Virtual reality is one of those technologies where the idea is far ahead of the capabilities of the times. Throughout the '90s we had numerous attempts at VR, all of which failed miserably. We simply needed to wait for the computing power to get better before the vision could be achieved.
Oculus VR looked to be the company that could do it. The headset looked cumbersome but delivered on the promise. Many top figures in the gaming industry endorsed the headset, including id Software's John Carmack, Gabe Newell, the co-founder of Valve, Michael Abrash, a prominent game developer, and Cliff Bleszinski, former design director at Epic Games. Carmack liked it so much he quit id to join Oculus VR in late 2013.
The reaction to the purchase, though, has been almost unanimously negative. This thread on Reddit illustrates that in a whole lot of NSFW language. The developer of the widely addicting game Minecraft cancelled plans to make an Oculus version of the game, and Minecraft is a perfect game for showing off what the headset can do.
A lot of the money that supported Oculus in the early days came from Kickstarter, the crowdsourcing page that funds startups. For Oculus, 9,522 backers kicked in a total of $2,437,429 and many of them are upset.
"I feel that every single donor should get a "kickback/refund" from that $2 Billion (they'd still have plenty left over!) to put towards a kickstarter project that isn't a masquerading gold digger." -- Rogeraususa "I supported this because it's something that I've wanted to see become a reality since I read my first William Gibson novel. Now I find out that I might as well have handed my money right to Facebook and I feel a little sick." – Brodie Hannibal "I'm disappointed. You had the potential to become bigger than Facebook on your own." – John Susek.
Then again, there were supporters of the deal.
"That said, I honestly believe that Oculus chose this because they think it is the best way to realize their goal. I really hope the Facebook money hose allows them to make a version with a much higher resolution." -- Vyfwonkel "So much drama for such GOOD news.
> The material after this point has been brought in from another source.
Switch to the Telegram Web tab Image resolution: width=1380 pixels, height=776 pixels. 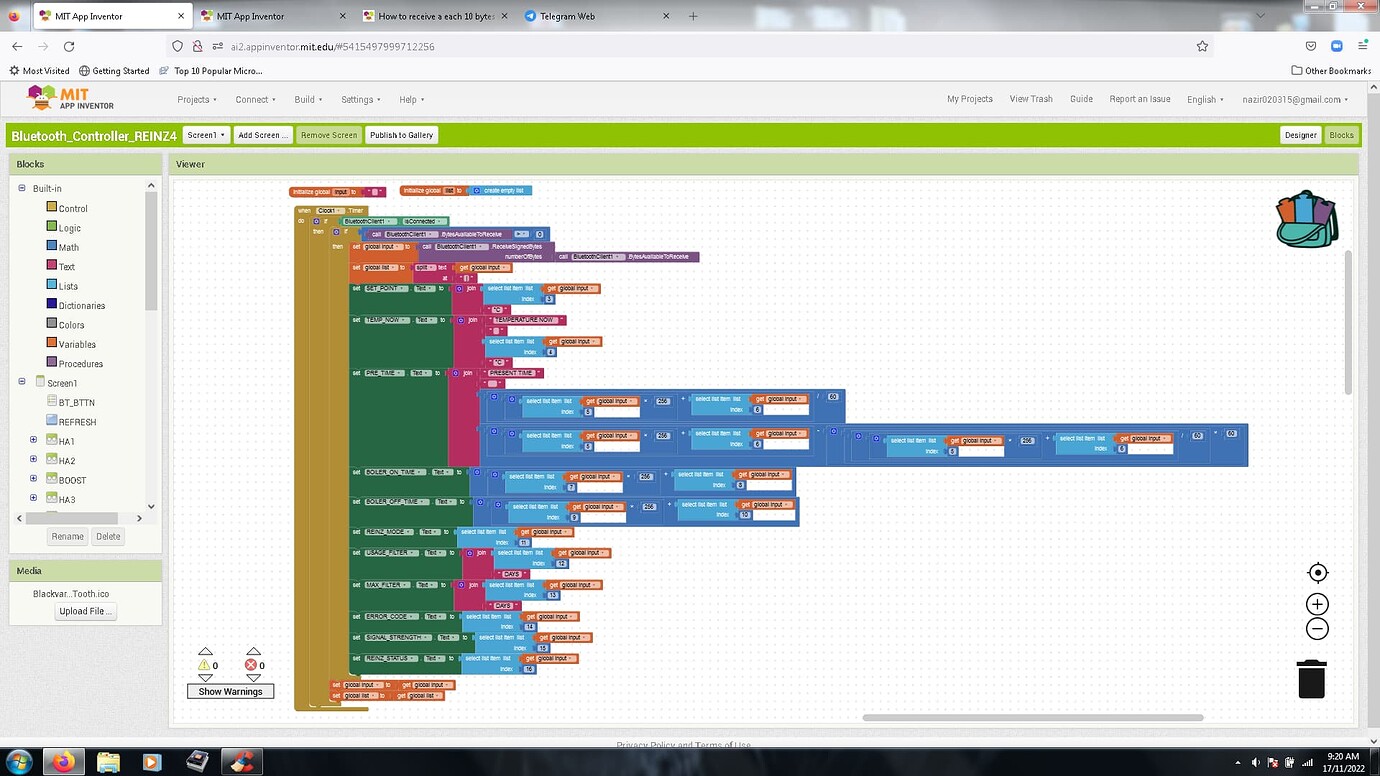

Better, cheaper hardware - that's what this means. Plain and simple." – Chris Cook
One analyst said this is already scaring off previous Oculus supporters. "There are many companies working on solutions using the Oculus Rift and everyone seems very concerned that Facebook may derail the focus of the company for its own efforts," said Jim McGregor of Tirias Research.
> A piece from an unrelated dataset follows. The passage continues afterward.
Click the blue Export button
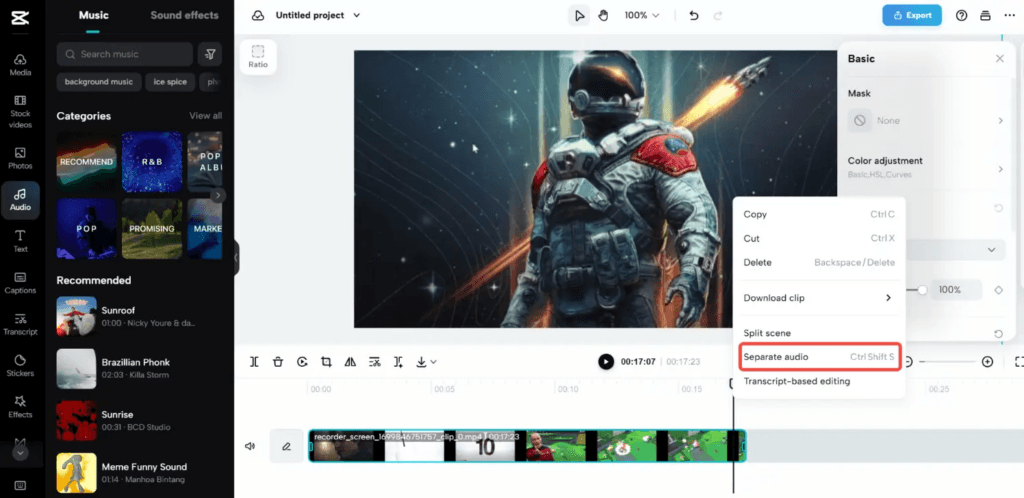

For his part, Zuckerberg has denied he would shift Oculus off game development, just that it would be used in other ways more suitable for his social network. But Zuckerberg's word isn't good for much these days. Facebook has been the target of numerous complaints and has shown a disregard for user privacy with its targeted ads based on user likes and getting rid of a privacy feature that let users limit who can find them via their Timeline.
There is a real concern that this will take resources away from using it for gaming, the natural application for the headsets. And then there's just the question of how well this merger goes. Tech acquisitions are rarely perfect unless it's a very small, targeted purchase. The landscape is littered with failed acquisitions that should, on paper, have worked. Facebook and Oculus makes about as much sense as eBay and Skype, and look how that ended.
And there's no guaranteeing it will work for anyone. Zuckerberg said Oculus had the potential to be the "most social platform ever." Has Zuckerberg looked at the state of Second Life lately? Or for that matter, the state of 3D movies. The technology is far more advanced than when it first came out, and yet 3D has flopped. Samsung and the other TV makers have abandoned it, and 3D movies have failed.
There are some ideas that people just don't want.